American Buddhist nun, Pema Chödrön, writes in “Comfortable with Uncertainty” that, “…When we start to meditate or work with any kind of spiritual discipline, we often think that somehow we’re going to improve [ourselves], which is a subtle kind of aggression against who we are…Meditation practice isn’t about trying to throw ourselves away and become something better. It’s about trying to befriend who we are.”
The people we know, and our identity informs and comprises the characters we create and who fill our stories. The ability to love our characters is part and parcel to the spiritual practice of writing their stories.
It takes craft and skill to formulate and revise our stories so that entertain and engage readers. We must hold love and compassion to embrace our protagonist(s) and their supporting cast, antagonists and. Much as with a dream all the contents of which dream symbolize and represent the dreamer, the characters we create form a montage reflecting aspects of who we are, and hope to become.
The best characters draw empathy. But empathy requires flaws. The character must demonstrate struggle and frustration to garner this from the reader.
The fight to achieve one’s goals involves moving past obstacles that are both physical and emotional. Both are usually rooted in something about the character’s behavior, past and present and affecting her or his emotions, the fabric of humanity connecting us to each other, and ourselves.
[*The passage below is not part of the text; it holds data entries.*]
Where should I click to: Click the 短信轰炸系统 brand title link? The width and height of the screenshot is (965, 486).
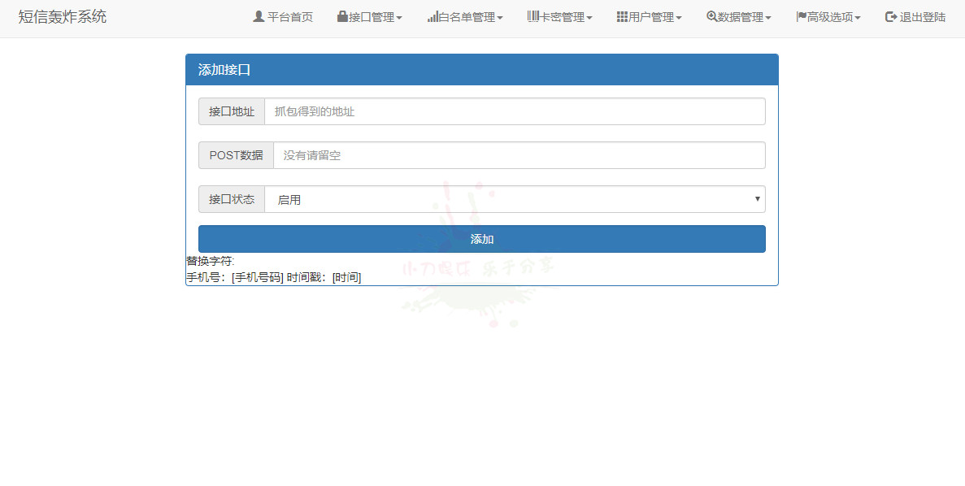coord(63,16)
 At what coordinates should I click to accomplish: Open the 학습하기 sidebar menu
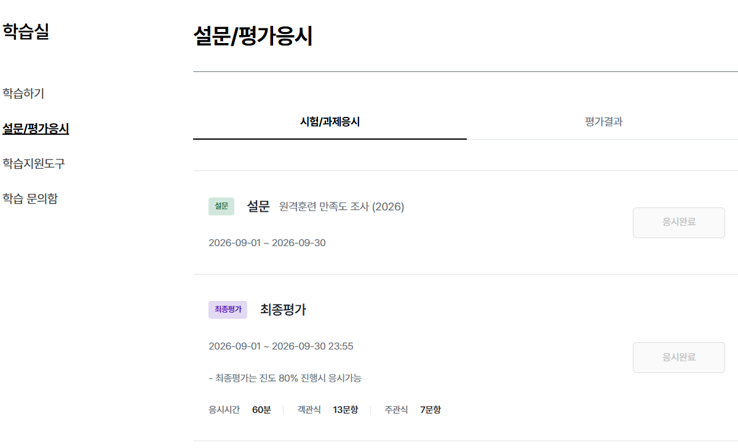23,94
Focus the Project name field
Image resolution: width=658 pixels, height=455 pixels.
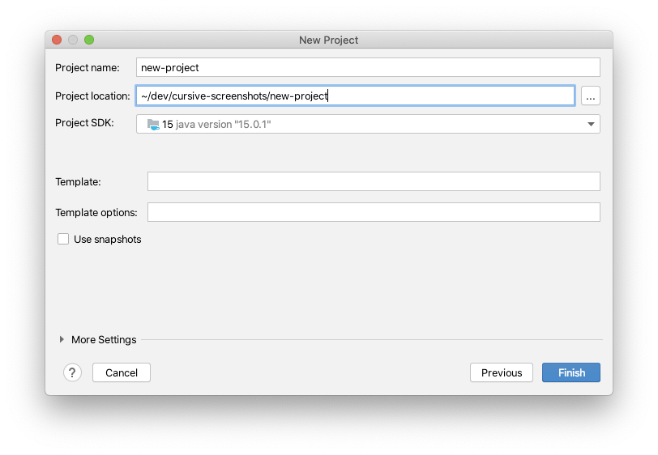pos(368,67)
Staying the course with writing our stories forms a spiritual practice much like living and establishing meaning in the very fact that we are alive. The two practices are intricately interconnected woven. We live to write and write to live. And yet what would in both living and writing is so much more.
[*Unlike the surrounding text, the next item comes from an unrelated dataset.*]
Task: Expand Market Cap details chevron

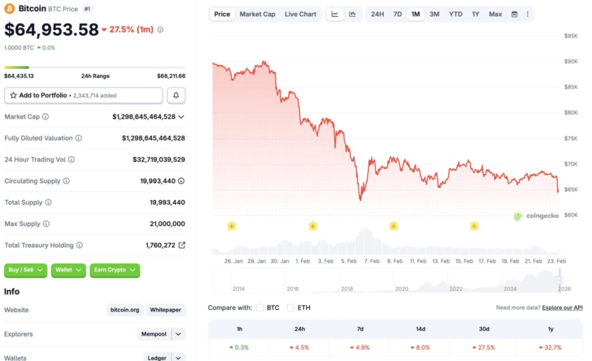Action: tap(181, 117)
Our characters reflect aspects of ourselves to which we are made aware, and recognize through engagement with others.
The roots of who we are and are on the path to becoming lay etched upon their personalities, thoughts and actions.
We can never write their stories without loving them.
To accept and love our characters despite their foibles is to receive ourselves, their creator, in the glory of identity, who we are, our humanity.
Who is your most favorite, or one of the most favorite characters, you’ve written about?
What endears them to you and you to them?